### Problem details
Write down the listing again exactly as it appears below, without its pictures.

■ ■ ■ ■ ■

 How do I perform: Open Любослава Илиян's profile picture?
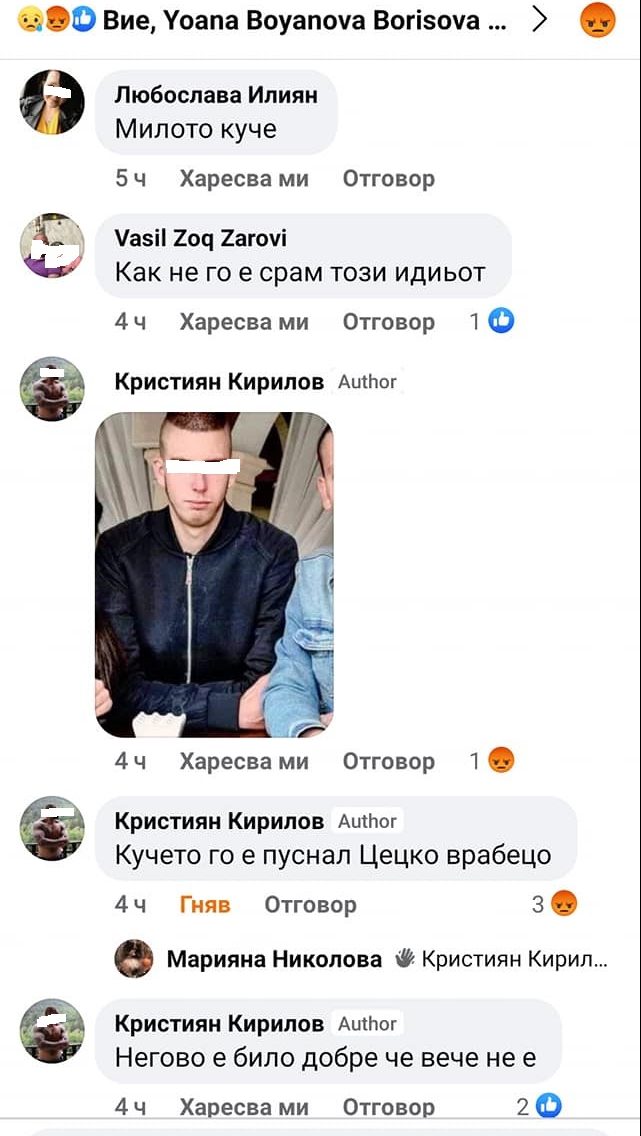[x=51, y=102]
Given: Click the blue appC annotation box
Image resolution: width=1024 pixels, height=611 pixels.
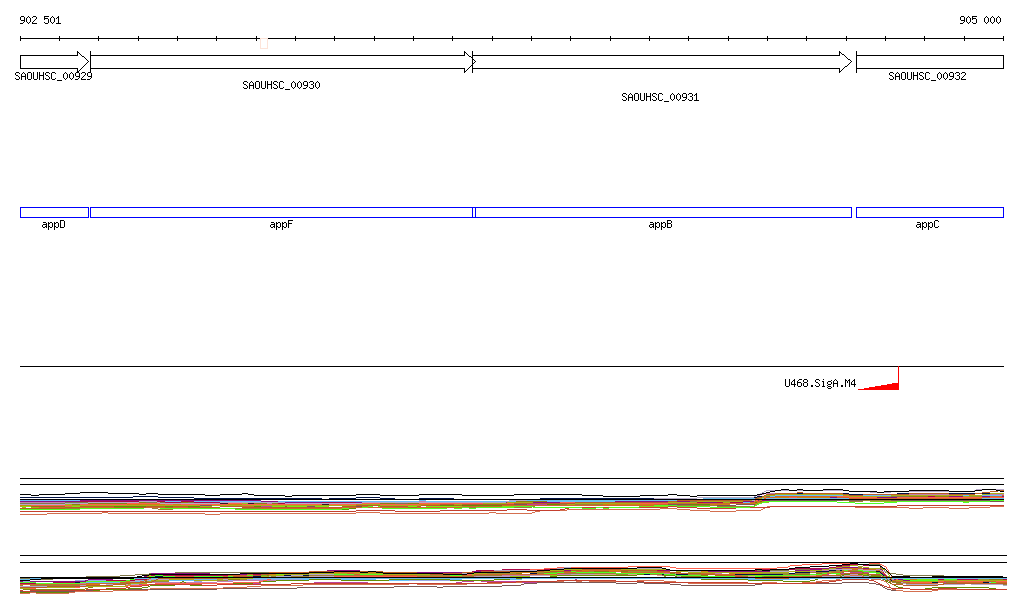Looking at the screenshot, I should point(929,212).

■ ■ ■ ■ ■

### Your solution
 How do I perform: Open Любослава Илиян's profile picture?
[x=51, y=102]
Given: Click the blue appC annotation box
Image resolution: width=1024 pixels, height=611 pixels.
Looking at the screenshot, I should point(929,212).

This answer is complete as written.